The people behind her changed their chanting now. “No quaaaaaakes . . . No quaaaaaakes.”
“How do you do it?” she screamed over the loud chanting. “How do you go back?”
“You can’t,” he said.
The young woman’s eyes closed to slits as she looked angrily at Kyle. “Don’t say it! We know you can go back!”
“Even if one of you went back and made things better,” he said, “it wouldn’t help the rest of you. You exist here. All of these people with you exist here. Nothing changes that.”
Saying the words crystalized in Kyle’s mind that he hadn’t really understood when Allaire had explained it to him. Every time Kyle time weaved back to the past and changed something, he wasn’t changing the future he’d just left, he was creating an entirely new future. He wondered what happened to the threads of time left behind. Did the stragglers cease to exist? Did they go on in whatever direction they were already headed? He didn’t know, but he knew he was in no position now to help these people.
“Give us the way,” Mayor Jada said. “Show me how to do it. We will all go somewhere else. To another time.”
Kyle was suddenly very aware of the silk blot folded into the pocket of his hoodie. If they took that from him, and he struck out at the silo, then he’d be stuck here permanently in this near-apocalyptic version of 2060.
“I’m sorry,” Kyle said, backing away. “I’d make it better if I could.” He turned and tried to walk in between two women standing behind him, but they stepped closer together and blocked his way.
“We have been waiting a long while to catch a jumper outside of the steel castle,” the woman said. “It’s time to share, jumper. Give us a way out too.”

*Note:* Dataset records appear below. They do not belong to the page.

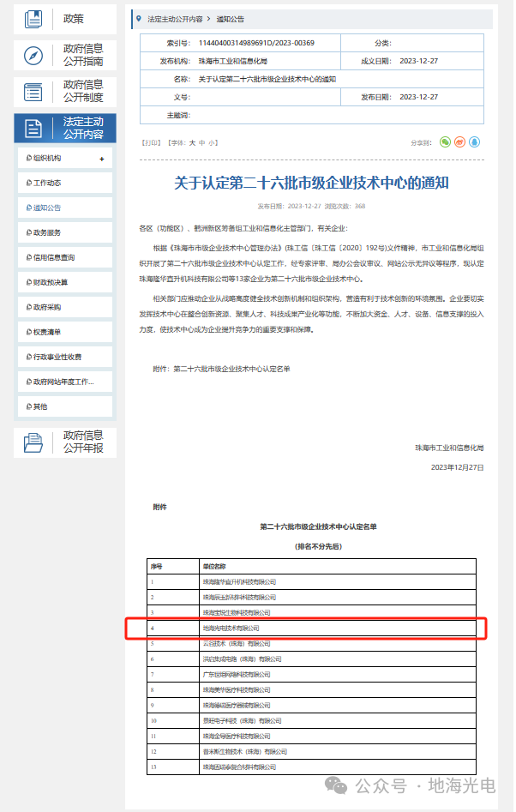Set font size to 大 (large)
The width and height of the screenshot is (516, 812).
click(192, 142)
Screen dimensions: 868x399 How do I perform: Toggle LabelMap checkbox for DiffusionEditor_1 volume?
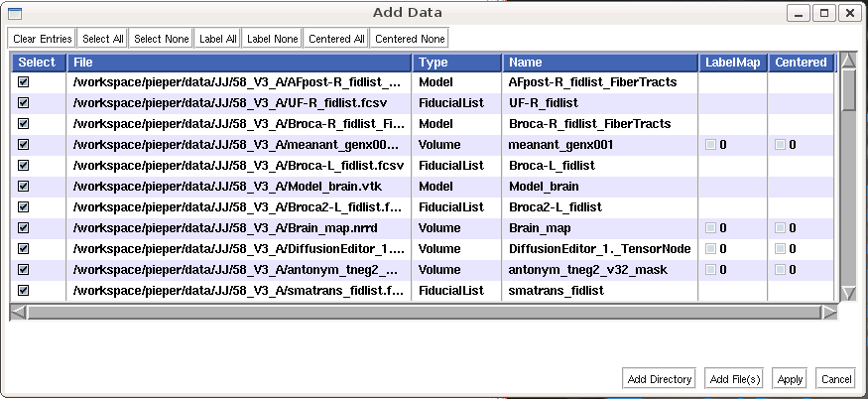tap(711, 248)
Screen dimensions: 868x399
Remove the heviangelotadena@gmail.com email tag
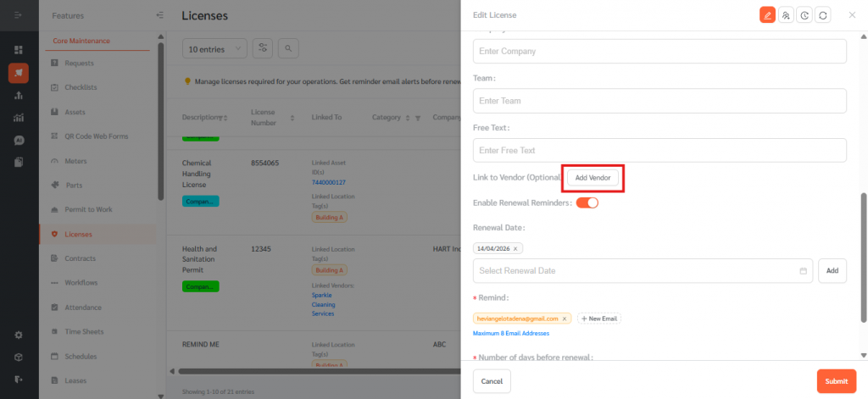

Before Kyle knew it, the entire group was grabbing at him. They were searching his pockets and pulling him to the ground. He tried to keep his arm at his side, concealing the silk blot in his pocket. But, once he was down on the ground, some of the group members started taking kicks at his ribs, then h
is chest. Only a few seconds after he brought his arms up to protect his head, he felt someone grab the blot out of his pocket.
He watched as a guy his age, or maybe even younger, handed the silk blot to Mayor Jada. The group’s attention immediately shifted to her as she held it up in front of her. They all looked at it with a sense of wonder. As much as these people were now major obstacles for Kyle, he could still understand the hope in their eyes. These weren’t monsters, he thought to himself, these were people living a very hard existence.

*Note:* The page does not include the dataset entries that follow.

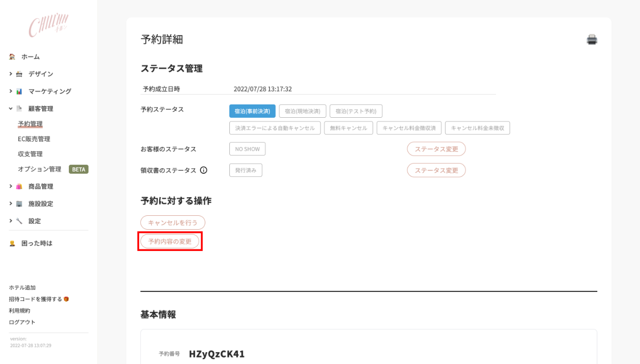Screen dimensions: 640x364
Task: Click the Chillnn logo
Action: [48, 25]
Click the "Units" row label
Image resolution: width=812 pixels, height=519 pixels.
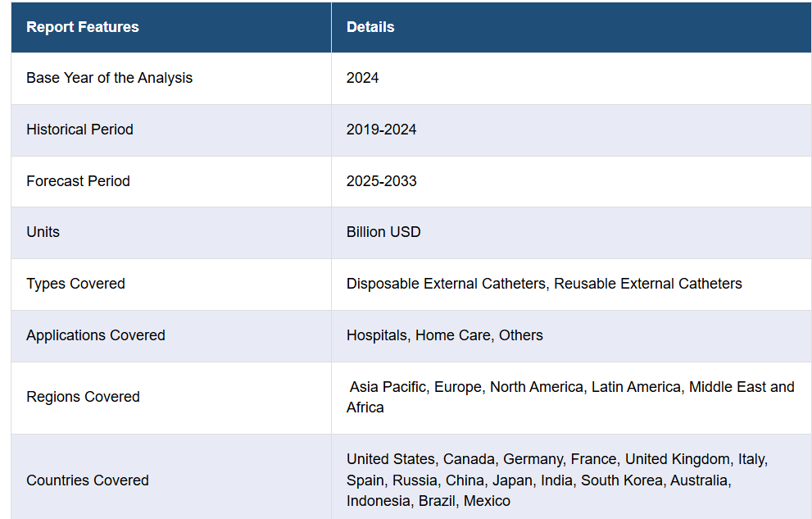[43, 232]
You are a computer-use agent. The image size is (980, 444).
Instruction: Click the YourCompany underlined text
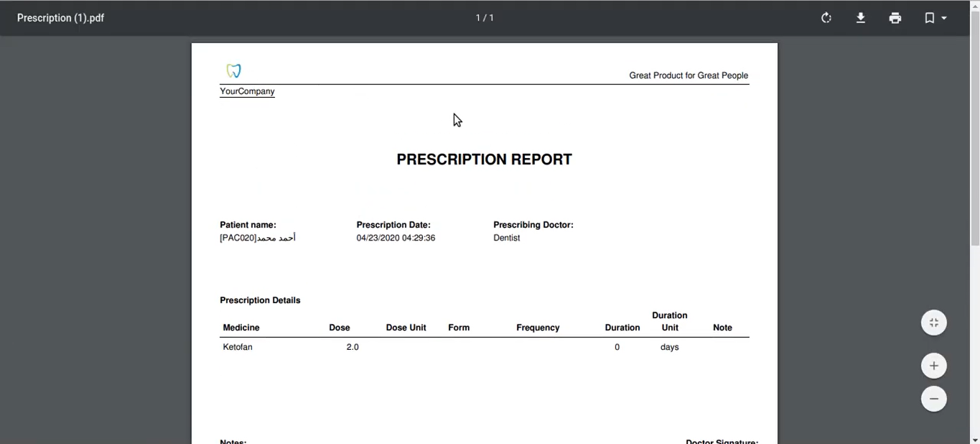[x=247, y=91]
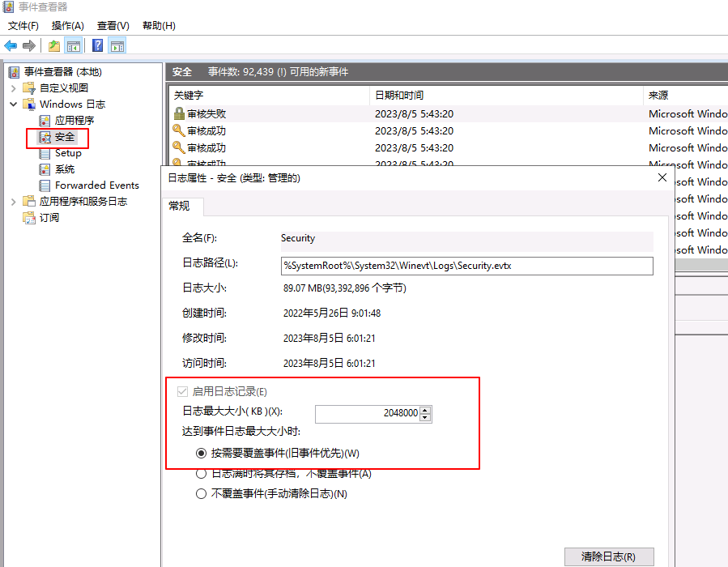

“Is this the magic silk?” Mayor Jada asked, a slight smile now curled on her lips. “I didn’t know if the rumors were true. It looks like a handkerchief. I can use this to go time jumping?”
Kyle didn’t know what to do. If any of them went through the blot, he could be stranded here. “No,” he said.
“You’re a liar!” she said. “You jumpers want it all to yourselves. But not anymore!”
Kyle sat up on the ground as he watched the entire group examine the blot. He could see moonlight coming through the small hole that remained in the silk blot. Eventually, they’d figure out how to get into the tunnel. He might have an opening to make a run for the silo now. But that would mean giving up on the blot.
Just as he thought about jetting off, he saw Mayor Jada’s eyes turn toward him. “How does it work?”
“It’s broken,” he said. “See that hole? You won’t be able to use it anyway.” It was a Hail Mary. He knew it could be used, even with the hole, and they’d know it too. There was no reason to believe that they’d take him at his word, but he had to try.